Photographs of three-year-old Aylan Kurdi lying dead on the sand as Europe grapples with its worst refugee crisis since World War II showed the “evil” nature of people-smuggling, Abbott said.
Australia’s conservative government introduced a military-led operation to turn back boats carrying asylum-seekers attempting to arrive on the mainland after it came to power in September 2013.
“It was an absolutely heart-rending photograph and I don’t think any parent could see that photograph without being devastated,” the Australian leader told reporters in Wodonga south of Canberra.
“I know that there has been quite a bit of interest in the policies that Australia has put in place, because if you do stop the people-smuggling trade… obviously you end the deaths at sea.
“The most compassionate thing you can do in the medium and long-term is to close down this evil trade.”
Under Australia’s immigration policy, asylum-seekers that arrive are sent to the Pacific islands of Nauru and Papua New Guinea to be processed and denied resettlement in Australia even if they are found to be refugees.
Canberra has declared the policy a success, despite criticism from rights groups, and in August marked a year since the last successful boat arrival, adding that 20 vessels carrying 633 asylum-seekers have been turned back since 2013.
Immigration Minister Peter Dutton hit back at a Thursday editorial in The New York Times newspaper criticising Australia’s boat policies, saying at least 1,200 people died trying to reach his nation by boats between 2008 and 2013 under the previous Labor government.

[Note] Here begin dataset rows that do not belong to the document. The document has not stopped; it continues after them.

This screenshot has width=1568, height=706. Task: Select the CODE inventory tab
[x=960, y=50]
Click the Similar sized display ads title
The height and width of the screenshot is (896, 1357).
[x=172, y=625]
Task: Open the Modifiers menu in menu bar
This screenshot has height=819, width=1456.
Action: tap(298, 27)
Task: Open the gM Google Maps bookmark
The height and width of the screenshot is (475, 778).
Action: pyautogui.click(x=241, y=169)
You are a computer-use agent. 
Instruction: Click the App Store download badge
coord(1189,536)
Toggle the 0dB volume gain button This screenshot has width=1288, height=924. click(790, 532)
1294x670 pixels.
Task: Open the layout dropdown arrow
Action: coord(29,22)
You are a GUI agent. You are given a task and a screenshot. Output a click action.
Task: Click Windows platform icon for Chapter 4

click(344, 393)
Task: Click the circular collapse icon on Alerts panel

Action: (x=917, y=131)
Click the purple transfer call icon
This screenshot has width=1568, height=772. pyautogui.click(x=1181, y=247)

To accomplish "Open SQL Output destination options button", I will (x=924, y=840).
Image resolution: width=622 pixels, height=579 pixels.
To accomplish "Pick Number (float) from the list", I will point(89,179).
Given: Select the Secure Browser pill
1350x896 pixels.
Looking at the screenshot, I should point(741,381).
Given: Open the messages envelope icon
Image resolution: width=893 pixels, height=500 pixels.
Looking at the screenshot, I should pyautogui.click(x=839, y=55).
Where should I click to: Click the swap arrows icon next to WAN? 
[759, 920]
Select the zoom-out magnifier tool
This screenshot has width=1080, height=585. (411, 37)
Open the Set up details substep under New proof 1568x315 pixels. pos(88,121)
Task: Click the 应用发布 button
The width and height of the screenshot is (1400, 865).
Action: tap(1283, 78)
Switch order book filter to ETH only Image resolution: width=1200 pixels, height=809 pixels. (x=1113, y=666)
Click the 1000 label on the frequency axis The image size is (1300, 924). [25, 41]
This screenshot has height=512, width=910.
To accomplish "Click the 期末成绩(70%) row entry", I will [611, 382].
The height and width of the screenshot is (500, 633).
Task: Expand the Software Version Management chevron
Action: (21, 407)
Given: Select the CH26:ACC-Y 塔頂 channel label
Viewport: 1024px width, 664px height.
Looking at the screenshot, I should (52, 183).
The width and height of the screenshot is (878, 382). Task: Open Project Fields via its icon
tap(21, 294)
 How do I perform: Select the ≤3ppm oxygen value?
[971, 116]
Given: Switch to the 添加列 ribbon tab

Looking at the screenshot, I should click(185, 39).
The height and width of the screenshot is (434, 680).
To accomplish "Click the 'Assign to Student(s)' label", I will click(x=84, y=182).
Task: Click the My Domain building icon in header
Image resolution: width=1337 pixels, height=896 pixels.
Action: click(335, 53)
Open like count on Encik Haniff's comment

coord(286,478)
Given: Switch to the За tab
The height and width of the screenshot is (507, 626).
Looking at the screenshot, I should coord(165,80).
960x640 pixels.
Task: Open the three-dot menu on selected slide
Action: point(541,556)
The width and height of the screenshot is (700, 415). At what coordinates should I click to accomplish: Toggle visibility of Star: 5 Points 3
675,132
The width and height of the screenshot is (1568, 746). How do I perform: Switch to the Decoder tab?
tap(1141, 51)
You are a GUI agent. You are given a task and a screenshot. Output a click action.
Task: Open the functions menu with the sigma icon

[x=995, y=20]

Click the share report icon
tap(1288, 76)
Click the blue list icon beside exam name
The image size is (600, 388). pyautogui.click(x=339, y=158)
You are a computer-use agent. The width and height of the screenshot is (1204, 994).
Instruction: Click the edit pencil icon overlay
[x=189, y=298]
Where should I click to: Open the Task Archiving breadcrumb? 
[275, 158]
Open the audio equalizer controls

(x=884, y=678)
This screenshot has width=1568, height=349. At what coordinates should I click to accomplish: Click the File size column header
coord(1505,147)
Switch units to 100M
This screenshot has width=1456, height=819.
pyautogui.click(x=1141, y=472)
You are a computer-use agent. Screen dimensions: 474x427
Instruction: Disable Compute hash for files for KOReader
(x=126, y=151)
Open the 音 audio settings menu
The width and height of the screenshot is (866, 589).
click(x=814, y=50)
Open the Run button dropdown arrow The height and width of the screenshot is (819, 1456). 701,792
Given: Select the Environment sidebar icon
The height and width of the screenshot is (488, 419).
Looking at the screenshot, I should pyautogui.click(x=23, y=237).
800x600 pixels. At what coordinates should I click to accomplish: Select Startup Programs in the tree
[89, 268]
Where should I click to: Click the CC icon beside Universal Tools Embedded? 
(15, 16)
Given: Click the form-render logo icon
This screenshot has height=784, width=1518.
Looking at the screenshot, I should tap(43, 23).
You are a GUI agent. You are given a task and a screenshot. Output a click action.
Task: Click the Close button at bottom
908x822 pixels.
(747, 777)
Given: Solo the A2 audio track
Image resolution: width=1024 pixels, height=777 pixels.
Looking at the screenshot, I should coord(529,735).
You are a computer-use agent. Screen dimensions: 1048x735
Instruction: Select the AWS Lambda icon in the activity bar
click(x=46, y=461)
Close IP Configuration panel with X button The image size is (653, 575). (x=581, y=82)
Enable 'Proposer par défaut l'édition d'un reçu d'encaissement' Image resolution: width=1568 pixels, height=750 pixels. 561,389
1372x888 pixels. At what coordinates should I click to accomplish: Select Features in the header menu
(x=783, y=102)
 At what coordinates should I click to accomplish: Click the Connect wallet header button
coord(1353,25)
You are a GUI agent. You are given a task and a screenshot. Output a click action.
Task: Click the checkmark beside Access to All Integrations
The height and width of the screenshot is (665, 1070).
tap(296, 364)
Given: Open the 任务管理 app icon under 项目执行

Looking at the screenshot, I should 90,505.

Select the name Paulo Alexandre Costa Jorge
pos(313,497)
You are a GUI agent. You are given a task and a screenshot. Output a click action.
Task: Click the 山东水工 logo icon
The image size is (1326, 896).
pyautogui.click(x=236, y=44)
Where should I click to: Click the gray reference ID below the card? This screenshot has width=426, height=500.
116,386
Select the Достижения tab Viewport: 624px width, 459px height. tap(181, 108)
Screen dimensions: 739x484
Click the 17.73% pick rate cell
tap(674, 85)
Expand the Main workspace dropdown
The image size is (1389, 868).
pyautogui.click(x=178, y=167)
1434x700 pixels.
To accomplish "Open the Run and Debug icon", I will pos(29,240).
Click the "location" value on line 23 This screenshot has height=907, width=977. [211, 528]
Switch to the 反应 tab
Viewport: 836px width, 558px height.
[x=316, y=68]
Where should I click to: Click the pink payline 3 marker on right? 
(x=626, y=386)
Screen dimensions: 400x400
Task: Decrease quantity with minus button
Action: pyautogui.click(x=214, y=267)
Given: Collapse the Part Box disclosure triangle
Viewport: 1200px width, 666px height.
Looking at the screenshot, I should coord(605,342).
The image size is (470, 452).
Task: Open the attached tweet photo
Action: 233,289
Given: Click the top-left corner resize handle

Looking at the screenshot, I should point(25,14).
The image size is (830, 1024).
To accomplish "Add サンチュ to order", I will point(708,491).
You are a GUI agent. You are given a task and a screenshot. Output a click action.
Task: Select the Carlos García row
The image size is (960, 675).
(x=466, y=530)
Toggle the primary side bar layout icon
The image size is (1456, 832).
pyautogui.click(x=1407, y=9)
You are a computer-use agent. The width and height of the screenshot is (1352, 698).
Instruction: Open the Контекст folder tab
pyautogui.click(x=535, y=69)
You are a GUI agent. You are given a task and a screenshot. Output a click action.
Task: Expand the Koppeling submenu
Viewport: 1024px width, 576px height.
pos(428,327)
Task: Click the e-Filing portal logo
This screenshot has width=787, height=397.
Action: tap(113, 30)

He said Australians had been horrified by the deaths of some 50 asylum-seekers in December 2010 when their rickety boat shattered in huge seas by Christmas Island off Australia’s northern coast.
“No responsible government could stand idly by in the face of these repeated tragedies,” Dutton said in a statement.
“Our policies are lawful. They are safe. And they work. They save lives.”
Abbott added that a call by Agriculture Minister Barnaby Joyce to boost the number of Syrian refugees his nation takes in was already in place after Australia last year said it would resettle 2,200 Iraqis and 2,200 Syrians fleeing violence.
“It’s precisely because we have got much better border controls in place, we’ve established much better border security that we are in a position to increase our refugee and humanitarian intake,” the prime minister said.
According to Australia’s parliamentary library, 1,007 Syrians were granted offshore refugee and humanitarian visas last year out of a total of 11,016 visas granted.